A Koller , empresa especializada no setor, vai instalar uma fábrica
na região de Campinas, onde serão investidos R$ 3
milhões. Entre os produtos, o de maior potencial, segundo
Cláudio Roberto Sindicic, fundador da Koller, é a
linha de telefones especiais, 'Surtel'.
Desenvolvido
com tecnologia nacional, o Surtel chega ao mercado em março
e será vendido em lojas especializadas, magazines e hipermercados
por R$ 450, 60% menos que o importado. A previsão é
atingir, em cinco anos, 20% dos deficientes auditivos e elevar o
faturamento de R$ 4 milhões no ano passado para R$ 10 milhões
em 2002.
Fundada em 1996
em São Paulo, a empresa é a única no País
a explorar um mercado de 20 milhões de brasileiros, segundo
dados da Organização Mundial de Saúde (OMS).
No 'Surtel',
a comunicação, em tempo real, é feita por teclado
que envia as informações a Central de Intermediação
Surdo-Ouvinte, instalada nas empresas telefônicas. O deficiente
auditivo digita a 'conversa' e recebe as respostas em um visor acoplado
ao aparelho. A Koller também fabrica os softwares necessários
e uma de suas clientes é a Brasil Telecom.
Na nova unidade,
onde será montado um centro de pesquisa e desenvolvimento
de novos produtos, a empresa pretende produzir relógios,
despertadores vibratórios e sinalizadores para campainha.

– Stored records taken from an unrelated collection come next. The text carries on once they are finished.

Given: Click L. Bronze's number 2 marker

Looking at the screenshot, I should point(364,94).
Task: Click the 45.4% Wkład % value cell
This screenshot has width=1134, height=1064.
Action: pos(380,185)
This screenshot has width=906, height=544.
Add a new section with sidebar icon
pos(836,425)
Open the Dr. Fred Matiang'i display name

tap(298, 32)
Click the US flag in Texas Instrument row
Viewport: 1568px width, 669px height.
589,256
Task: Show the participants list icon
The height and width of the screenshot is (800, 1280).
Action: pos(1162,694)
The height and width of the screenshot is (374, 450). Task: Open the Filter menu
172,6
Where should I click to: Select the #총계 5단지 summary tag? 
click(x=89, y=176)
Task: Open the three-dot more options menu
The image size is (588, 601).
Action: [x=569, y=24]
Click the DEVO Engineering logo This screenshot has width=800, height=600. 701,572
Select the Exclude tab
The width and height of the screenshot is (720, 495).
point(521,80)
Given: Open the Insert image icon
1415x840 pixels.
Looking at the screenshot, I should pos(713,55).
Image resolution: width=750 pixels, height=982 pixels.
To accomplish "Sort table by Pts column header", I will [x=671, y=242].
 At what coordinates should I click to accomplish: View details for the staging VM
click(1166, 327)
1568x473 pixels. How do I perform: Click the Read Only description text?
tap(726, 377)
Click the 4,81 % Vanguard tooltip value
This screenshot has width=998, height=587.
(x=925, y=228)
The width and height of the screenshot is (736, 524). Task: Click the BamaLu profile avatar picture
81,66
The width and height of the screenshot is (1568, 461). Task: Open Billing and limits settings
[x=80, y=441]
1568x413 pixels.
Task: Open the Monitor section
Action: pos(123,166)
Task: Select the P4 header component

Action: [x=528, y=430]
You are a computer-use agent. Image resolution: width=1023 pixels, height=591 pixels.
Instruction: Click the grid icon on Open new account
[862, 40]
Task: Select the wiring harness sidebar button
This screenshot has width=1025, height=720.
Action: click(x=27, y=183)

'A expectativa é gerar cerca de 200 empregos contratando
deficientes auditivos para a maior parte das tarefas', afirma Sindicic.
'Pretendemos
exportar para a América Latina e Europa nos próximos
dois anos' diz Sindicic. Além disso, a empresa finaliza um
projeto de telefonia pública para deficientes auditivos,
em parceria com o Centro de Pesquisa e Desenvolvimento (CPqD), de
Campinas. 'Desenvolvemos o aparelho a pedido da Telefônica
e o protótipo será apresentado em um mês', afirma.'
Quando a Agência Nacional de Telecomunicações
(Anatel) elaborou os planos de outorga das operadoras decidiu que
as empresas deverão adequar 2% de sua planta de aparelhos
públicos para deficientes de maneira geral', afirma o empresário.